[photopress:160px_Joelieb.jpg,full,alignleft]Senator Joe Lieberman said recently that if Iran continues to arm groups fighting Americans in Iraq, we should bomb them. Although I think their ideological and financial support of terrorism should have made them a primary target from the start, it’s nice to see the heat pointed in the right direction for once.
Lieberman said on “Face The Nation”:
I think we’ve got to be prepared to take aggressive military action against the Iranians to stop them from killing Americans in Iraq…And to me, that would include a strike into… over the border into Iran, where we have good evidence that they have a base at which they are training these people coming back into Iraq to kill our soldiers.
So, pretty good, right?
It should be noted, however, that Lieberman has been a huge supporter of Bush’s war in Iraq, which has had as its goal to “sacrifice for the liberty of strangers”. Bush’s policies have lead to the unnecessary deaths of American soldiers fighting not for our nation’s security, but for Iraq’s right to establish its own Islamic theocracy.
The Senator in a speech to the Republican Jewish Coalition recalled a conversation he had with a colonel in Iraq, who told him that “we believe in why we are fighting here, we want to finish this fight. And we know we can win it.” Lieberman argued throughout the speech that US presence in Iraq was essential to winning the war, and that pulling out would be a victory for Al Qaeda.

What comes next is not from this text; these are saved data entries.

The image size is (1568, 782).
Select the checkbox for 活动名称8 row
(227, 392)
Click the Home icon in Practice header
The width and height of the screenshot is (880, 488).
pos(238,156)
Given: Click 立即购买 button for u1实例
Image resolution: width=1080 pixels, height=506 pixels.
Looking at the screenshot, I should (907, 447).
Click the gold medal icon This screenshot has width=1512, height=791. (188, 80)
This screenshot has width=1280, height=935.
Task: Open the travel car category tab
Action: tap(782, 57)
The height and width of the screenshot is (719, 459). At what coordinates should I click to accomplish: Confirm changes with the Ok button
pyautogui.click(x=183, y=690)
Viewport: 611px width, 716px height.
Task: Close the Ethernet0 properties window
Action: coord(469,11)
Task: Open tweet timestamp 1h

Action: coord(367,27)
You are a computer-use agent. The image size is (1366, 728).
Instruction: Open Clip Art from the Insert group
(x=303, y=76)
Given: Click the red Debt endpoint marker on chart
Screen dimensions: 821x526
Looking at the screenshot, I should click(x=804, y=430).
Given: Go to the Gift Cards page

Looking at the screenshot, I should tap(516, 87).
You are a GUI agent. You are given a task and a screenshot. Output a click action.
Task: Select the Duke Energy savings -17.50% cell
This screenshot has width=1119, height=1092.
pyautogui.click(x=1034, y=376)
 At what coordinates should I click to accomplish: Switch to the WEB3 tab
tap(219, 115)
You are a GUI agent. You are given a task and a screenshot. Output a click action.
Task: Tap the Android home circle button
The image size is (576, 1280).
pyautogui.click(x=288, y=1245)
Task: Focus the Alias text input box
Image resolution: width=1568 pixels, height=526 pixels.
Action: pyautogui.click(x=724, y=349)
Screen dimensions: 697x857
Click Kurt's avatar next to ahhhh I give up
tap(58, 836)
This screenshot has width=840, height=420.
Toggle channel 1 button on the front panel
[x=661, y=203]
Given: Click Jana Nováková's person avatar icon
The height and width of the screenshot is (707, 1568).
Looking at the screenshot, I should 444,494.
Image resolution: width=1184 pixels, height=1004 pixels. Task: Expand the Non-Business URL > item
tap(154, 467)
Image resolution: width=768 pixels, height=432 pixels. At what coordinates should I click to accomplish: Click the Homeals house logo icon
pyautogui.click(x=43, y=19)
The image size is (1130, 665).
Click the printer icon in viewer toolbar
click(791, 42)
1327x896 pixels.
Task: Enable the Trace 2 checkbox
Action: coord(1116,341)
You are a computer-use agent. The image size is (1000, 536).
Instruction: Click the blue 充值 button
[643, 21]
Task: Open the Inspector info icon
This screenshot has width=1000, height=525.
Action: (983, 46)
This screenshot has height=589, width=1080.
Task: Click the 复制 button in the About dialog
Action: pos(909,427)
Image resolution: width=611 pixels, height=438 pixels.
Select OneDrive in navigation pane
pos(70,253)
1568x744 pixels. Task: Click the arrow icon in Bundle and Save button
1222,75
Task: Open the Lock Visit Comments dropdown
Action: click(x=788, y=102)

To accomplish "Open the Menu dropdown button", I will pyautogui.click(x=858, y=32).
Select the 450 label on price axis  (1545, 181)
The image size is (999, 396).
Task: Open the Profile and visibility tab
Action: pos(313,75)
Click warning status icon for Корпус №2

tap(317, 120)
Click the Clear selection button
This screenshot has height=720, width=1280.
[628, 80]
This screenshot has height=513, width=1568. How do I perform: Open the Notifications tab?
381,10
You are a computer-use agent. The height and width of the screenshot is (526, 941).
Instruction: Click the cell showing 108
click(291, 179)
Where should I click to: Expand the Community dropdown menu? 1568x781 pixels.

But what exactly does “winning” mean, according to the goals of this war?
To achieve victory means to accomplish some objective. What is the objective of the war in Iraq? To “sacrifice for the liberty of strangers”, to put our soldiers in harm’s way for the benefit of Iraqis. The question is, how does this make us safer, and at what point will we have “won”?
I will give Sen Lieberman some credit for strong words. He seems committed to fighting and defeating Islamic terrorism, and his rhetoric is not burdened with the altruistic baggage that Bush’s is. In other words, his implicit goal is just. However because he does not distinguish between a war to defeat an enemy and a war to “spread democracy”, he supports Bush and so supports the immoral principles upon which Bush’s war is based.
I am both encouraged by Lieberman’s committment to defend our freedoms, and cautious about what this means to him. He may be a step in the right direction, though.